Cell sample preparation

Cell samples were harvested and prepared from two healthy donors and two NASH patients. The cell samples were provided by Viscient Biosciences Inc. Viscient Biosciences Inc. provides assurances that the cells come from tissues collected in compliance with applicable laws and provided based on informed consent by the donors. Frozen vials of HSC, LEC cells, and hepatocytes were thawed in a 37 degree Celsius water bath. HSC and LEC cells were then transferred to 5 ml of their respective media—HSC in DMEM+10% FBS, LEC cells in EGM2 media from Lonza (Catalog# CC-3162). HSC and LEC cells were then spun at 200g for 5 minutes. The supernatant was aspirated, and the pellet was resuspended in 1ml of media. Hepatocytes were thawed in Gibco hepatocyte thaw media (Catalog number: CM7500) per the manufacturer's instructions. They were then transferred to 2 ml of Williams E maintenance medium with no phenol red (Catalog number: A1217601, Thermo Fisher). Gibco Williams E basal media was supplemented with primary hepatocyte maintenance supplements (Catalog number# CM4000) to make complete maintenance media used for tissue maintenance.

3D-IFC dual-modality imaging system

The 3D-IFC dual-modality imaging system design is illustrated in Fig. 1. A 2D hydrodynamically focused single-cell stream was interrogated by a fast-scanning light sheet illumination at a scanning rate of 200 kHz. Two spatial filters with different designs were placed on the image planes of side and forward detection objectives, respectively. The side spatial filter (SSP) contains a series of spatially positioned pinholes aligned with the vertical cell flow streams with a preset horizontal separation. When the cell passes through the SSP, the three-dimensional volume of the cell is optically sectioned chronologically by the combination of the scanning light sheet, cell flow, and the pinhole series24. In the meantime, the light transmitted through the cell is also spatially filtered by the forward spatial filter (FSP). As the cell stream flows through the optical interrogation area, temporal PMT signals are generated from side-scattered and transmitted light and encoded by the SSP and FSP, respectively. The encoded side scattered signals generate 3D side-scattering tomographic images and the encoded transmitted signals generate 2D transmission images of cells by mapping the timing and magnitude of temporal readouts to positions and intensities of voxels/pixels using the temporal-spatial transformation25.

Figure 1
figure 1

3D imaging flow cytometer (3D-IFC) dual-modality imaging system. AOD, acousto-optic deflector; CL, cylindrical lens; IO, 20X/0.42NA illumination objective; SDO, 10X/0.28 NA side detection objective; SSP, side spatial filter; DM, dichroic mirror; FC, flow cell; FDO, 50X/0.55 NA forward detection objective; FSP, forward spatial filter; PMT, photomultiplier tube; DIG, 25MSps digitizer.

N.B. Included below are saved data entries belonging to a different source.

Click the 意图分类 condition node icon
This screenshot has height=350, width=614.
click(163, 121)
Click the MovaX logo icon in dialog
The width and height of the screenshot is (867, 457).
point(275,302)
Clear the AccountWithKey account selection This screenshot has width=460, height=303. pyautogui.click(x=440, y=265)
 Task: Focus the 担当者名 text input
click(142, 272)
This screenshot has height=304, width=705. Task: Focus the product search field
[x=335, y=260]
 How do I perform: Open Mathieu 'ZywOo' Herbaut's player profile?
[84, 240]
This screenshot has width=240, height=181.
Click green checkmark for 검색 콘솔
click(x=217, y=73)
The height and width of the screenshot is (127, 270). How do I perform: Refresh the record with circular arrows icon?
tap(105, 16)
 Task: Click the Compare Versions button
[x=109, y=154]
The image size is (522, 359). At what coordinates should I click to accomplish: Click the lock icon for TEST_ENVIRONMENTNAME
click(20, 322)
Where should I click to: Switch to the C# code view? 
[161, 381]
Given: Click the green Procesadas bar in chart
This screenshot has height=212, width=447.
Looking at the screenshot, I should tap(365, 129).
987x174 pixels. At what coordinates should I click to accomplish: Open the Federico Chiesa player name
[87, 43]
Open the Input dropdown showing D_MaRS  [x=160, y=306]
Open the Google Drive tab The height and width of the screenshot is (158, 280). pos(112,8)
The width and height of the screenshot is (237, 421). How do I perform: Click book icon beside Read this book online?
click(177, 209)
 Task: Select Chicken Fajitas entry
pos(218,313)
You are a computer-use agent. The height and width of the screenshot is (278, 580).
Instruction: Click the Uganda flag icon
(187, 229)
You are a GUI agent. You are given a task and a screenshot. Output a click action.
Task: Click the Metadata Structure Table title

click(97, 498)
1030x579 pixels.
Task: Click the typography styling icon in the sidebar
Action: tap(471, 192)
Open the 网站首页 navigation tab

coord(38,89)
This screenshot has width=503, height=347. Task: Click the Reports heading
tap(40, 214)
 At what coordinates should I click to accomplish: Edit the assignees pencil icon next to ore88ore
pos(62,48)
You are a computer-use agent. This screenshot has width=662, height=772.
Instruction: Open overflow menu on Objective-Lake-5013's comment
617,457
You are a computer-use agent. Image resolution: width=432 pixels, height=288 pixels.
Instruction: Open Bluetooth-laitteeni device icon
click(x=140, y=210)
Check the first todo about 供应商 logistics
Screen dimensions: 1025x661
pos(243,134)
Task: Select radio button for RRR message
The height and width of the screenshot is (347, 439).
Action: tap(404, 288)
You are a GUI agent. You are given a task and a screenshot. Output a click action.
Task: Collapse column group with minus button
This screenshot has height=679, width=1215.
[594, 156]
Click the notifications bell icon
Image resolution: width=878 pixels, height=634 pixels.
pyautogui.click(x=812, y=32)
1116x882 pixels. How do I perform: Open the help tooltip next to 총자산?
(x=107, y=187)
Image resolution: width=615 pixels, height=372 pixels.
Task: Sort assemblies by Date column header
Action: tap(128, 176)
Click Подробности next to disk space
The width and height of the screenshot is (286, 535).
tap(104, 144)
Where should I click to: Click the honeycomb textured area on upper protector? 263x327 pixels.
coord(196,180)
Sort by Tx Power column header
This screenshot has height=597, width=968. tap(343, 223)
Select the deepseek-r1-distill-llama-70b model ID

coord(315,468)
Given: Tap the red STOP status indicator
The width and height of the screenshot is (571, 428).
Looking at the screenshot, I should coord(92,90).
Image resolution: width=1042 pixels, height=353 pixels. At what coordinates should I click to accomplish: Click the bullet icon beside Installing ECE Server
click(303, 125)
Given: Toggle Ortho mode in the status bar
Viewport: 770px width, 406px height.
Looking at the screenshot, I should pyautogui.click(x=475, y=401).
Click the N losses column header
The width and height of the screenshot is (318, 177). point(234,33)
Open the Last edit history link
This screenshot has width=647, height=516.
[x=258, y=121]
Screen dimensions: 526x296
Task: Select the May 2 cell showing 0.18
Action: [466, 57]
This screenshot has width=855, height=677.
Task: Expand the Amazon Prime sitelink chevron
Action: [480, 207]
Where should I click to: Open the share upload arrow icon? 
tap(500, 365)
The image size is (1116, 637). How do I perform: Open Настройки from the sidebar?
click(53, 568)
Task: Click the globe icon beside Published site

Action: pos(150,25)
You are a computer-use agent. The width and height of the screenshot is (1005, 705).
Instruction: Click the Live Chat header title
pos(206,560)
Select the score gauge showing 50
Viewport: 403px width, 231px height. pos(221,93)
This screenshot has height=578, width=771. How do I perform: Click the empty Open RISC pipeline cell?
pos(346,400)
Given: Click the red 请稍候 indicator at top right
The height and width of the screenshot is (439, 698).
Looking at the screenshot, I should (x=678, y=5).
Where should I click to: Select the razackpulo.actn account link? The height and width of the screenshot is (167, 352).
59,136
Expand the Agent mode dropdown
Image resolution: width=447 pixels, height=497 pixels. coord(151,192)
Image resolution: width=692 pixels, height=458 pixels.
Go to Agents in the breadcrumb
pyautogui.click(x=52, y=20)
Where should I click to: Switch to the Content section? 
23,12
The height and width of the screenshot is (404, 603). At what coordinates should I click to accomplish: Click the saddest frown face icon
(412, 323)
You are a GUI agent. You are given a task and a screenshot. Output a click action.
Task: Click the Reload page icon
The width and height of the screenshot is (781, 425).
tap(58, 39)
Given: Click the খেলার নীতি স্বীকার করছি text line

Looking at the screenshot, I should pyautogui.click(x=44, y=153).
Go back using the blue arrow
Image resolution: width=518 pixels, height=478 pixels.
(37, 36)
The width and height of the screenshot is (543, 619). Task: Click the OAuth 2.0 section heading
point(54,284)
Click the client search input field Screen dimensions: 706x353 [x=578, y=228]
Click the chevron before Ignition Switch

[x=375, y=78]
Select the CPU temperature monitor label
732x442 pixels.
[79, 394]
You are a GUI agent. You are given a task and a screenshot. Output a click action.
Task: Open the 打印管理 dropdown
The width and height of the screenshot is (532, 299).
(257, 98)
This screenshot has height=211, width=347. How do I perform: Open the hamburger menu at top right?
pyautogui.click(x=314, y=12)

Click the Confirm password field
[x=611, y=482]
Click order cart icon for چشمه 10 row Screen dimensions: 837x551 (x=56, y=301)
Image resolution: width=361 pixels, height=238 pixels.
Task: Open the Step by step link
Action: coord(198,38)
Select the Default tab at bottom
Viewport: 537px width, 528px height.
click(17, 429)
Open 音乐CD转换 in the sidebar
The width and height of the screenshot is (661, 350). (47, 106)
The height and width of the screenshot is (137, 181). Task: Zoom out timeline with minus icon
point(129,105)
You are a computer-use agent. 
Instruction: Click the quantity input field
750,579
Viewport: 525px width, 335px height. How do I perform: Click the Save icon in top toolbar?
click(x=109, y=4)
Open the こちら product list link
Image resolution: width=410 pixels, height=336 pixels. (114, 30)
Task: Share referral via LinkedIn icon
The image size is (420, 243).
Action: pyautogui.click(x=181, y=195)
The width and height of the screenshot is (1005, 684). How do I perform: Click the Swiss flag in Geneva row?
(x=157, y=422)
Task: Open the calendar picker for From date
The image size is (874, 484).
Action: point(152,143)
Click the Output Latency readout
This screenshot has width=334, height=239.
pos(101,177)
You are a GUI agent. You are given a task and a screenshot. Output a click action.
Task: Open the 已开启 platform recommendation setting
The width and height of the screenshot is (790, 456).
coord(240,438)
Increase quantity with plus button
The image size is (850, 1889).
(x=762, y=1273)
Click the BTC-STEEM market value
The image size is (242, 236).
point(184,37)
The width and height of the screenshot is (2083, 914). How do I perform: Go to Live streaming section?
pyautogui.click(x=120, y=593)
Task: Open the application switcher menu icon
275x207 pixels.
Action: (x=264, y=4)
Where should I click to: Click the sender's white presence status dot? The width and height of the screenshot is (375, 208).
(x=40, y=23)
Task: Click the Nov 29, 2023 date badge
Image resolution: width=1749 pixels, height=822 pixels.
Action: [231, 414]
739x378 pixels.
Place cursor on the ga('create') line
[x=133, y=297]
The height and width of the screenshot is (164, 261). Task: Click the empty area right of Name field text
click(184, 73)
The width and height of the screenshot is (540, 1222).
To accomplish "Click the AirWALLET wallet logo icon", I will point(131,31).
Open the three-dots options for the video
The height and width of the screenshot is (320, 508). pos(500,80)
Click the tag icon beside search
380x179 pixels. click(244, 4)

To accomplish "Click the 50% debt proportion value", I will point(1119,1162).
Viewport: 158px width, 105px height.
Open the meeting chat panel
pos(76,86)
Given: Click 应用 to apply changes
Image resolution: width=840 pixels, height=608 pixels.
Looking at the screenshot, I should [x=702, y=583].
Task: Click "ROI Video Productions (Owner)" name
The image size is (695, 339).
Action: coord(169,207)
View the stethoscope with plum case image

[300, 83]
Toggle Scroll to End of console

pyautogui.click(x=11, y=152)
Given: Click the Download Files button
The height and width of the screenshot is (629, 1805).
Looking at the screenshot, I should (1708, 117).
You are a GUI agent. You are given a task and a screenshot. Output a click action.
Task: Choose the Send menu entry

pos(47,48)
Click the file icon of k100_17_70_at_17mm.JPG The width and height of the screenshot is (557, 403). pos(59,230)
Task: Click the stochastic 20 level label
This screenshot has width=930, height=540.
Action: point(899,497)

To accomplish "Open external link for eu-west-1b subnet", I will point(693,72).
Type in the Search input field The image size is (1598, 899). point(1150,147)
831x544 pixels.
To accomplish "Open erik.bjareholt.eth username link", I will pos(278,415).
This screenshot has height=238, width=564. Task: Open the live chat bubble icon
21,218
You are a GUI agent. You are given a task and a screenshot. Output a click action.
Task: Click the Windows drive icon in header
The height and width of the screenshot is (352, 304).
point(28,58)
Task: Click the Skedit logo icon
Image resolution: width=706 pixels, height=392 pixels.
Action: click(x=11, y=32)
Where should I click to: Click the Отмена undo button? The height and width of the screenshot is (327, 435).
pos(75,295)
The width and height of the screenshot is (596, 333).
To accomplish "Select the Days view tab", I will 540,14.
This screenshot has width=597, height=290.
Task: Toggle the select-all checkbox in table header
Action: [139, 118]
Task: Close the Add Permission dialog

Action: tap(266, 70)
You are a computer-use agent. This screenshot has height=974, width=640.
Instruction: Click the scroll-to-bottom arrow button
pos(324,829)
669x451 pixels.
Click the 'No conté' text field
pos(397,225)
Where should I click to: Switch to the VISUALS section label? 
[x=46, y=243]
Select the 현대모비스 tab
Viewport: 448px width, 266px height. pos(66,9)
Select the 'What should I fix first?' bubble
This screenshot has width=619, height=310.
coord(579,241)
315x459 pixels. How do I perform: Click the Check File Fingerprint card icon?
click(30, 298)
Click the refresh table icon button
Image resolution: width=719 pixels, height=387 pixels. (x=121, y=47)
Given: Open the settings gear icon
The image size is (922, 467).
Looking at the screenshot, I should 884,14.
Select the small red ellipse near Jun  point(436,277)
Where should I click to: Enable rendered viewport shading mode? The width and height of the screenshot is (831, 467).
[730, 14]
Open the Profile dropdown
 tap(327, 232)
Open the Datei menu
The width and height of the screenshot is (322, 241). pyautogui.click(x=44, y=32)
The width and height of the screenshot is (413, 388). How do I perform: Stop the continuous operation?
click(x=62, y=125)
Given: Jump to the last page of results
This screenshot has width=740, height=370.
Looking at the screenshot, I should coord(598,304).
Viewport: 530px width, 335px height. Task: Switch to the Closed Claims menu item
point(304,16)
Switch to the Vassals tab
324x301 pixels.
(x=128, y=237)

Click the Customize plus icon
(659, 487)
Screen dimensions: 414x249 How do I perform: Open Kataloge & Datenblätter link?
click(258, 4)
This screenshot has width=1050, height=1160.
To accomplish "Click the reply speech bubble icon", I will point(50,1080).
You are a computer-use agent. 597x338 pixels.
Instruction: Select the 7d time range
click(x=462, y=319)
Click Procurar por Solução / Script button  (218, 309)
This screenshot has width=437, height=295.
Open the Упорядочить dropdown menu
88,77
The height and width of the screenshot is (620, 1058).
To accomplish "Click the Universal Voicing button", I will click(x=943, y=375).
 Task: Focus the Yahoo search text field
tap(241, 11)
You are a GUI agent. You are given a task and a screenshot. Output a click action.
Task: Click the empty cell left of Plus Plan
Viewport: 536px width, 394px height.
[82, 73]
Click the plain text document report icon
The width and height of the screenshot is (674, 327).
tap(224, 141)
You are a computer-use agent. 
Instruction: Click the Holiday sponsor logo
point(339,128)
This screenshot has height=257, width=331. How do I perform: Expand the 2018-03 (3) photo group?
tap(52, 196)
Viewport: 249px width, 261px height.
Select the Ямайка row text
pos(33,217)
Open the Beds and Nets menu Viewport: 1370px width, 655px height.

3D-IFC image acquisition experiment

For the image acquisition experiment, each batch of cell samples was independently run by the 3D-IFC system. HSC and LEC cells samples were analyzed separately for every subject. Each cell produced an image pair of a 2D transmission and a 3D side-scattering image. The captured 3D side-scattering image was stored as a 3D image stack of 40 × 40 × 40 voxels with a field of view of 40 × 40 × 40 µm3. The acquired 2D transmission was stored to 80 × 80 pixels with a field of view of 40 × 40 µm2. The representative LEC and HSC cells acquired from the 3D-IFC system are presented in Fig. 2.

Figure 2
figure 2

2D transmission and 3D SSC images of liver cells by 3D-IFC. (a) Example 3D SSC image stacks of healthy and diseased HSC cells and corresponding 2D transmission images. (b) Example microscope images of healthy and diseased HSC cells. (c) Example 3D SSC image stacks of healthy and diseased LEC cells and corresponding 2D transmission images. (d) Example microscope images of healthy and diseased LEC cells. Scale bar: 10 µm.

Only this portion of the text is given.